The waterfront made the city famous. A mile-long wharf served as Los Angeles's port of call into the early 1900s, before San Pedro took the harbor trade, and a string of amusement piers drew the crowds along the bay. Of them all, the 1909 Santa Monica Pier is the survivor — the last of its kind on the north bay, joined in 1916 by the adjacent Pleasure Pier and crowned in 1922 by the Looff Hippodrome, whose hand-carved carousel still turns and is listed on the National Register. Generations have come for the same things: the rides and the lights at the end of the boards, the long beach on either side, and the Pacific going pink at the close of the day.
Long before the road or the pier, this stretch of coast was home to the Tongva (Gabrielino) people, who lived along Santa Monica Bay for centuries. A Spanish expedition camped nearby in 1769 and left the name of a saint on the place; through the Mexican era the land was ranch country, part of the great Sepulveda grant. The Tongva remain part of the Los Angeles region today, and the bay they knew is still the heart of the city that grew here.

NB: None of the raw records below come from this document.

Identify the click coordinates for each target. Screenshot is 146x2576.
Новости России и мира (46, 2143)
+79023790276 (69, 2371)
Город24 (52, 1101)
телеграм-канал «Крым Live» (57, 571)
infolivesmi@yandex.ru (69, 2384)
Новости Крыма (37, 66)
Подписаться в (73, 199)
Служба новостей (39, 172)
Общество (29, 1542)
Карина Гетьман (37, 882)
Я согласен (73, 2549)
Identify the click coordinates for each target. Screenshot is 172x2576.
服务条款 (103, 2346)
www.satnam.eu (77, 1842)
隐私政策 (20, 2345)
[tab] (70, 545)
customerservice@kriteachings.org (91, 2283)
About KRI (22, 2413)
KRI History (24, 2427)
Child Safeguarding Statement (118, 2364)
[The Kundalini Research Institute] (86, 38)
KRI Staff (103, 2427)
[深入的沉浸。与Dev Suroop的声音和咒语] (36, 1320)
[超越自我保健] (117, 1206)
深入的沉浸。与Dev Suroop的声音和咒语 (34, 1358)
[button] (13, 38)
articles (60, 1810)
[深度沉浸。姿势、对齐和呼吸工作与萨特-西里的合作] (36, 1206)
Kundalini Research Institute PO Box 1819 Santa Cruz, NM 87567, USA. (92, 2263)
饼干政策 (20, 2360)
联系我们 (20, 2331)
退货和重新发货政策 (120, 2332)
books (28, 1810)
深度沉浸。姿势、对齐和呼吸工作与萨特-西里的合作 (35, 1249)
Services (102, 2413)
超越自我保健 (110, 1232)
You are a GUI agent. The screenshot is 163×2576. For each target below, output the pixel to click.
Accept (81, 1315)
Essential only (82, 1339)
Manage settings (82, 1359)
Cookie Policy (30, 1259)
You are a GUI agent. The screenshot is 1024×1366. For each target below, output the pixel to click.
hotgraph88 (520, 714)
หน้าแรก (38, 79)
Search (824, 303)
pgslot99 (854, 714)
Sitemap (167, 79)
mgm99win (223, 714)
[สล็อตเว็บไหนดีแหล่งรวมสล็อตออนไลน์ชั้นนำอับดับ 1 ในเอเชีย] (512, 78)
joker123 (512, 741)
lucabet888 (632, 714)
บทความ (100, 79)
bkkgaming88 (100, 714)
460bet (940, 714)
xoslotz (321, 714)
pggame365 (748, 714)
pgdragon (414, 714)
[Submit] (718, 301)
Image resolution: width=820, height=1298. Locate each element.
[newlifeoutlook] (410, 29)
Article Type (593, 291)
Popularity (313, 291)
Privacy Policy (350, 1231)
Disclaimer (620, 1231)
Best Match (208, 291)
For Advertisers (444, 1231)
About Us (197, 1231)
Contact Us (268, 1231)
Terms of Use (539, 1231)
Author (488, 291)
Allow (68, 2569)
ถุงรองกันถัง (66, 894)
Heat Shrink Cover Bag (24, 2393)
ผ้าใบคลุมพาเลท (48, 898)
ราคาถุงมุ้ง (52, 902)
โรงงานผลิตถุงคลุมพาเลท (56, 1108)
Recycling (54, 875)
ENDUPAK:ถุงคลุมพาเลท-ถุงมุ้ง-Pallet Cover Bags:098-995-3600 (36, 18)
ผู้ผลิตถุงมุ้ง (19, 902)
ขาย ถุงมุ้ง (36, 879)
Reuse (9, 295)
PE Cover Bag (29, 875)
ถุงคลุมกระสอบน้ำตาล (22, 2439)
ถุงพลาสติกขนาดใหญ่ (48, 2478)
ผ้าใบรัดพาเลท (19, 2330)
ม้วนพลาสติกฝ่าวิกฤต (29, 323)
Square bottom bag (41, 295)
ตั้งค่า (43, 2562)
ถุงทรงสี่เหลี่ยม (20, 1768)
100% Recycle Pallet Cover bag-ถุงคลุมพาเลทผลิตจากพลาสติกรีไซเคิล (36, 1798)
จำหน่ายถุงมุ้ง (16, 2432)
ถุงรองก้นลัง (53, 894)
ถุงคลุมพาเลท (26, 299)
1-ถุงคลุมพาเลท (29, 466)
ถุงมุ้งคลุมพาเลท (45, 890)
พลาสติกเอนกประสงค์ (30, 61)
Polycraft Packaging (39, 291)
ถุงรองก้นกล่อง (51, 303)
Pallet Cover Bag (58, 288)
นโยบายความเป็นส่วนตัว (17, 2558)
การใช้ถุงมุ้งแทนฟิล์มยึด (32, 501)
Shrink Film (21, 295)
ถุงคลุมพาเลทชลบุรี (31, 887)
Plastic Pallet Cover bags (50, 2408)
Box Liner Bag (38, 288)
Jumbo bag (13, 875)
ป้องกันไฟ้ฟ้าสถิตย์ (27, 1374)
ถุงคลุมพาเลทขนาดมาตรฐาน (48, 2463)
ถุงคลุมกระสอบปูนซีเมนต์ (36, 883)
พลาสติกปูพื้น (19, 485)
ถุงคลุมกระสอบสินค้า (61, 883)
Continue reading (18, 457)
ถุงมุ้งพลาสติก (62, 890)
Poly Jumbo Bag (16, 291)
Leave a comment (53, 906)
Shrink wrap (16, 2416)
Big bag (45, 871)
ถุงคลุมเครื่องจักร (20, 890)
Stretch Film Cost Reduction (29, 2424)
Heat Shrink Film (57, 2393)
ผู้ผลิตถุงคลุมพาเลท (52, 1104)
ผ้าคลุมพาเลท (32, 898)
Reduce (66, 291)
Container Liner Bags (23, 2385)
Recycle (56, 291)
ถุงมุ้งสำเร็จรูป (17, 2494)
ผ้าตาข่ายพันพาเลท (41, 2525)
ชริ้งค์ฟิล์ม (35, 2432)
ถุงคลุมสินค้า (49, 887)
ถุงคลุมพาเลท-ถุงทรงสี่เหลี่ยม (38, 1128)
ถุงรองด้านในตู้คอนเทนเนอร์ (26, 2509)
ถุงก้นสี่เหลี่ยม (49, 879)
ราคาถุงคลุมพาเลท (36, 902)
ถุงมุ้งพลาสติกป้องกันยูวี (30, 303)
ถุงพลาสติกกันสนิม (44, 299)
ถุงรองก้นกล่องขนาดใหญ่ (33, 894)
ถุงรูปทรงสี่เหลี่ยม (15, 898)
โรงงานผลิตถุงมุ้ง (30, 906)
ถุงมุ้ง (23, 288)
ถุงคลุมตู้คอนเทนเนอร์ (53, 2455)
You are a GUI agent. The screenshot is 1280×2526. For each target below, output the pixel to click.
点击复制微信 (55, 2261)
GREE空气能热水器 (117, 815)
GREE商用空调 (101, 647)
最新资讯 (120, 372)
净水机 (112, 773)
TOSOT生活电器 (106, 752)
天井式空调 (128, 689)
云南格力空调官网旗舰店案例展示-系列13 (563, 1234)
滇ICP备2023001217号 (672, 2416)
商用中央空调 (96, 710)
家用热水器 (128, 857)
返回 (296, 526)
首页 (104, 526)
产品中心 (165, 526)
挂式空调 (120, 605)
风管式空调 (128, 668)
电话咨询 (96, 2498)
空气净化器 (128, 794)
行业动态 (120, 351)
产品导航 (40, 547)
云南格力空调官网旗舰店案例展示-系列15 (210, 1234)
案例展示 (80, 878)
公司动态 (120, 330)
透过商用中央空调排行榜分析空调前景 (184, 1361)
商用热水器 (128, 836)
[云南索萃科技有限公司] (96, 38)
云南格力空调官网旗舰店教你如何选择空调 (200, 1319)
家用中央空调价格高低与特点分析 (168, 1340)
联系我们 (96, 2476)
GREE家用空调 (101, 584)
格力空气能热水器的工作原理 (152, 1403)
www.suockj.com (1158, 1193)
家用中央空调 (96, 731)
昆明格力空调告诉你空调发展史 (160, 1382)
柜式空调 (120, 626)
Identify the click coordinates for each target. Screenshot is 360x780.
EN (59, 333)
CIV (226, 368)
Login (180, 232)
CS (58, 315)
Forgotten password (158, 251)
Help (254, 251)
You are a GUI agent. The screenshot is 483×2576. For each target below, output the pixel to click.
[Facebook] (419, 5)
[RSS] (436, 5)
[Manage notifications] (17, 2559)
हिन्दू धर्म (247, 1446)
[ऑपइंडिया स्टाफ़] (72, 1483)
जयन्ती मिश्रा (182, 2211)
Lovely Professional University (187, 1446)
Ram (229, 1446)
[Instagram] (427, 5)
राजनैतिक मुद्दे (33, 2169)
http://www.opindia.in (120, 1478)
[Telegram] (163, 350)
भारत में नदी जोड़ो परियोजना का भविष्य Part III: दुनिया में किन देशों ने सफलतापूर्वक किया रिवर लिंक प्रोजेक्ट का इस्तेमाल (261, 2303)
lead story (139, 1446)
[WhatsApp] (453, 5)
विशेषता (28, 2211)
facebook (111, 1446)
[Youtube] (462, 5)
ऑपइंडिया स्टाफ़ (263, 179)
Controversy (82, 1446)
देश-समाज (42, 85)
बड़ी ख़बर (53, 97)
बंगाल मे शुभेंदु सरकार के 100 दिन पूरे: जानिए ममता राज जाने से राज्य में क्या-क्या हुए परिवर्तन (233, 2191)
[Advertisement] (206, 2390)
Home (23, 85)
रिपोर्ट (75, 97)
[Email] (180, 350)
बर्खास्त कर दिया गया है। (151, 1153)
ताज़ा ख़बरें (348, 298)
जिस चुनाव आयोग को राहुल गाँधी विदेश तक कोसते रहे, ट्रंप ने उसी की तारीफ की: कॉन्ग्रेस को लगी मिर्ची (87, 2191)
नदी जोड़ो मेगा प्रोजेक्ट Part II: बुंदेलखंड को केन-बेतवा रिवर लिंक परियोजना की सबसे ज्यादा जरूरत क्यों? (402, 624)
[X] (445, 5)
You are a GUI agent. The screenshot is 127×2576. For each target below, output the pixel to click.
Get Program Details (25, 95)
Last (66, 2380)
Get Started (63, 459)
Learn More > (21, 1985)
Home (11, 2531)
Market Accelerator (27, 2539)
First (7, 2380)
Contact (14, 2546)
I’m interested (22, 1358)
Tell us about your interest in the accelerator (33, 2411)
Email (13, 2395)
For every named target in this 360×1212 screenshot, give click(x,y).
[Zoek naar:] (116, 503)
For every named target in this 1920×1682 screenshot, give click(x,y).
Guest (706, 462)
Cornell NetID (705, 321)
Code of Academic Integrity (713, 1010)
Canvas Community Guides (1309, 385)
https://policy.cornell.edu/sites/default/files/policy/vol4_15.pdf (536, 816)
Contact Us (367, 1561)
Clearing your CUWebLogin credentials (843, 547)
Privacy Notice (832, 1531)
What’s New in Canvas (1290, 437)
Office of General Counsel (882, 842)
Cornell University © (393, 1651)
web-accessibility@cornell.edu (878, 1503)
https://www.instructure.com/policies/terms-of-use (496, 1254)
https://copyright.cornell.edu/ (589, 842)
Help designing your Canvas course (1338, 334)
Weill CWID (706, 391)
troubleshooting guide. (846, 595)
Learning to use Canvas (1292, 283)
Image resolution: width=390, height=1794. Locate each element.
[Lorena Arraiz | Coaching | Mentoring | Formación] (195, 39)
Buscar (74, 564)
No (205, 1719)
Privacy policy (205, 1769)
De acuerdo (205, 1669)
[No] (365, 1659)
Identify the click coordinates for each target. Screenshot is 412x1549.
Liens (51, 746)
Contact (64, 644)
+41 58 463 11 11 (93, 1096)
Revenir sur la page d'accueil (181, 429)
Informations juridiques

Why People Visit Santa Monica
Santa Monica rewards visitors with a rare mix — a historic amusement pier, the western end of Route 66, miles of beach, and a walkable downtown, all on a bright Pacific bay. People come for the pier and the End of the Trail, for sunsets off the bluffs of Palisades Park, and for an easy California beach day with a long history behind it. It is iconic, friendly, and unmistakably Southern California.